**Extracted data**
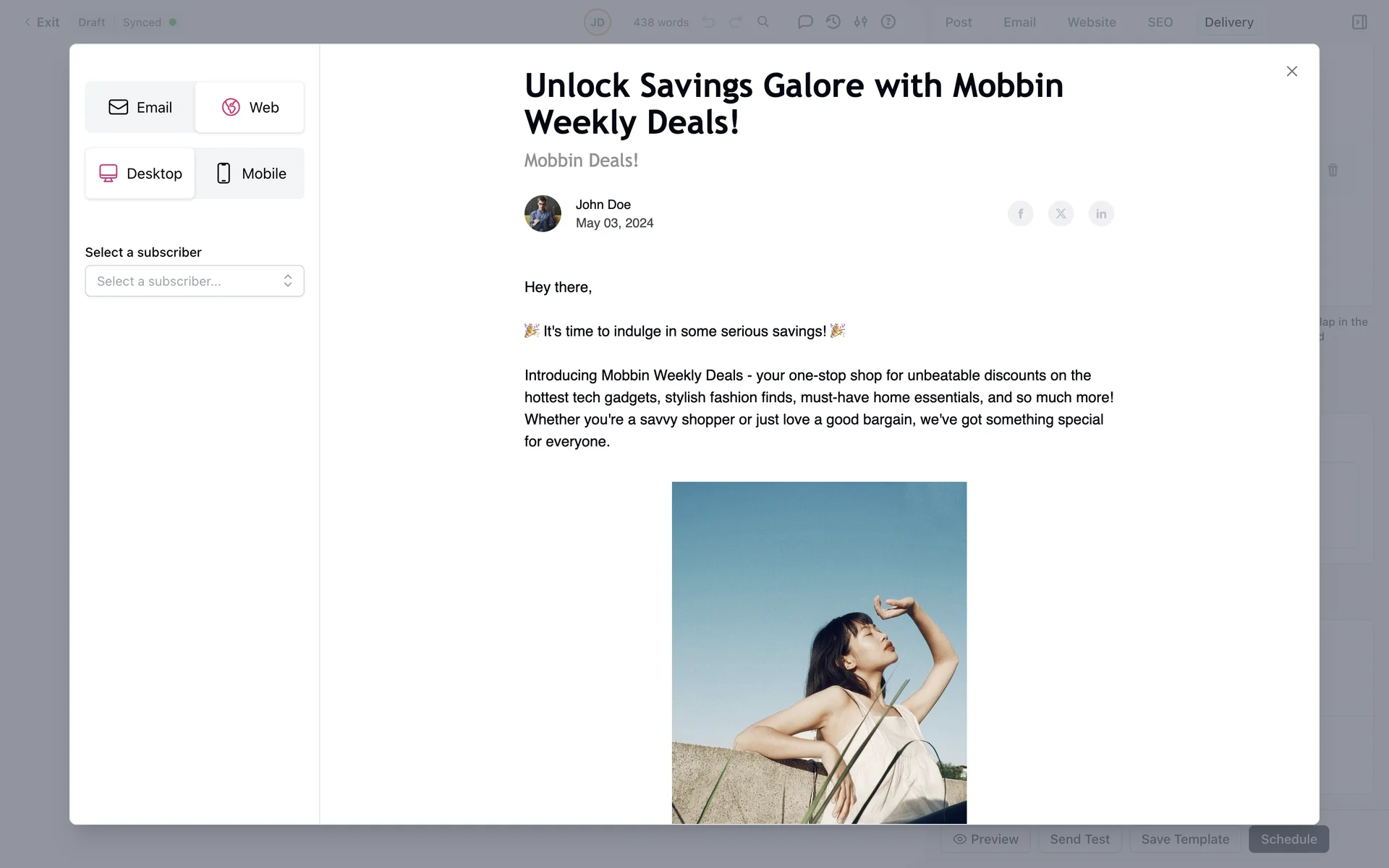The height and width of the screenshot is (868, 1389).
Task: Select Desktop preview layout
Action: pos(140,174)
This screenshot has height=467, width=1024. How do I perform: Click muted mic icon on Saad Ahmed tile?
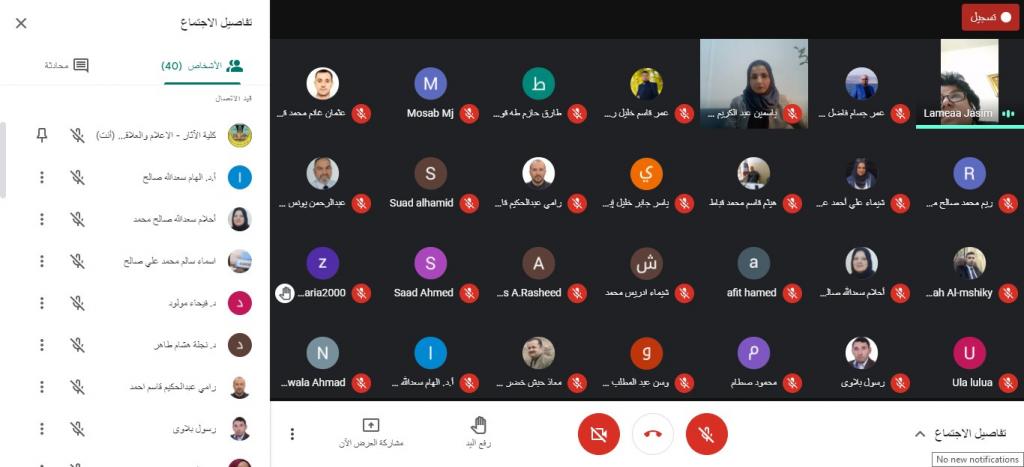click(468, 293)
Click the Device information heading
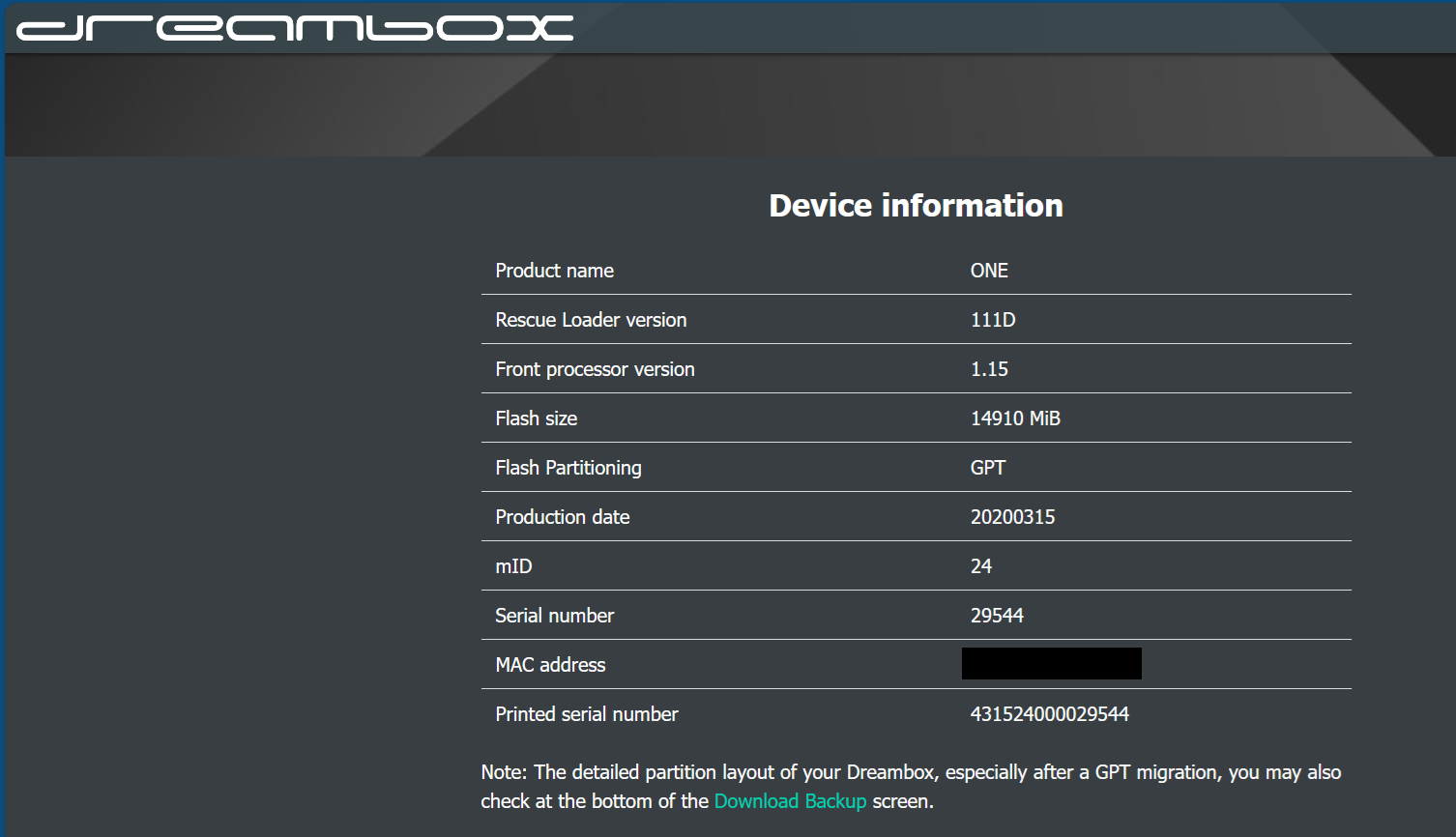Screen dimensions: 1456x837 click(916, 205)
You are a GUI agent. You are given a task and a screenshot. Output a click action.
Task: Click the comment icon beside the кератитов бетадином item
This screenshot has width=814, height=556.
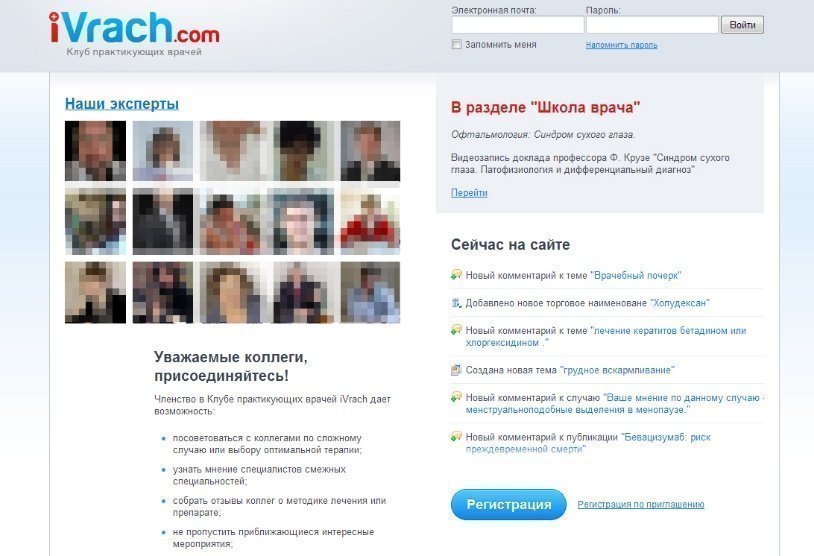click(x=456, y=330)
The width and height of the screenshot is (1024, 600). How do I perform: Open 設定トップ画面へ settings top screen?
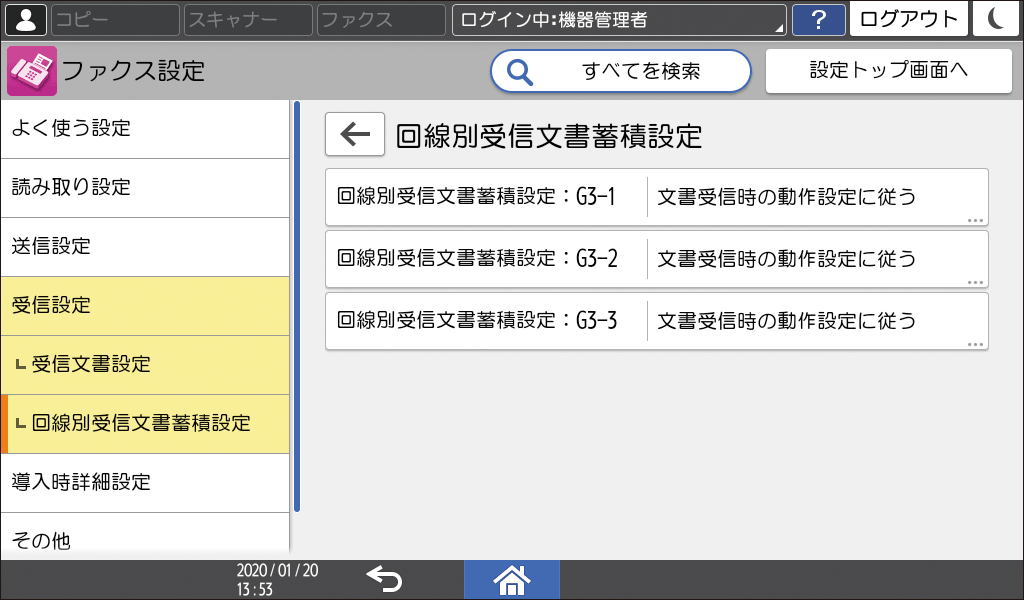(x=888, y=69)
* * *
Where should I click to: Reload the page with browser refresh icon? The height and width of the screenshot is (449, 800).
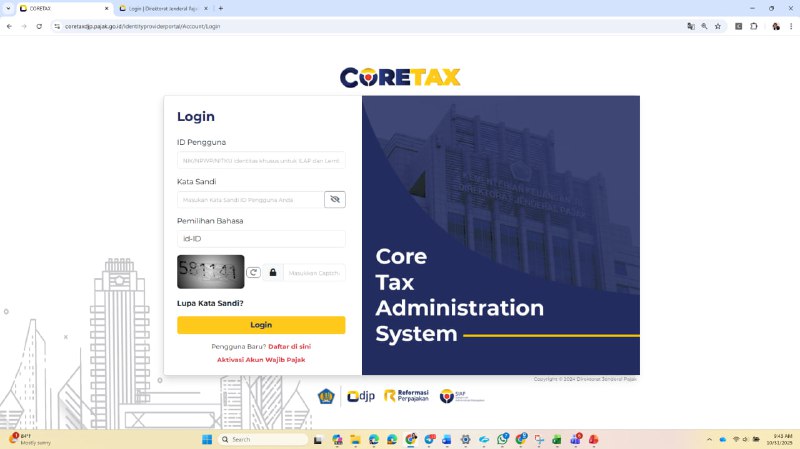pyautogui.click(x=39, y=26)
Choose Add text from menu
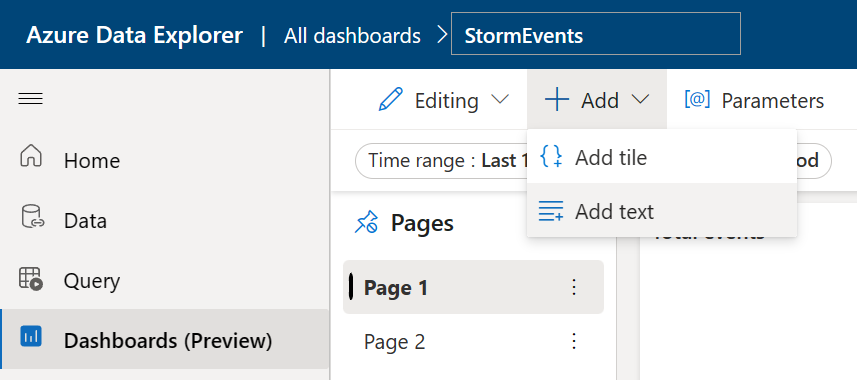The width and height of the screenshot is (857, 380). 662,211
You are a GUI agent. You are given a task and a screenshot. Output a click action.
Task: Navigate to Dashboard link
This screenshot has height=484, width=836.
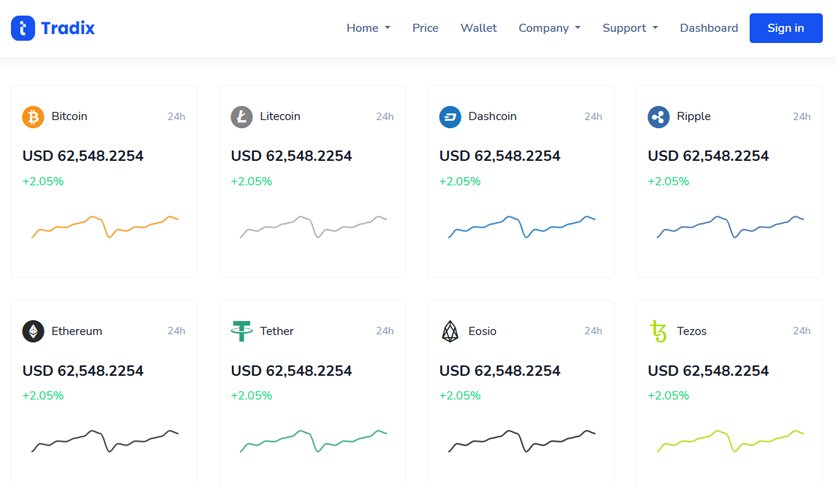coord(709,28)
--
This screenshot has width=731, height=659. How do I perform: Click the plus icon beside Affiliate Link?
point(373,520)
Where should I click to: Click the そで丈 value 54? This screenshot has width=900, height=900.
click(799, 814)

**Exercise requirements**
In the entries above, find the line that contains "This screenshot has height=467, width=1024." and the line that contains "Task: Click the". Reproduce exactly those two lines and every line between them, but not the pictures.

**Problem solution**
This screenshot has height=467, width=1024. How do I perform: Click muted mic icon on Saad Ahmed tile?
click(468, 293)
Click the Device information heading
Screen dimensions: 1456x837 click(916, 205)
You are a GUI agent. You are given a task and a screenshot. Output a click action.
Task: Click the comment icon beside the кератитов бетадином item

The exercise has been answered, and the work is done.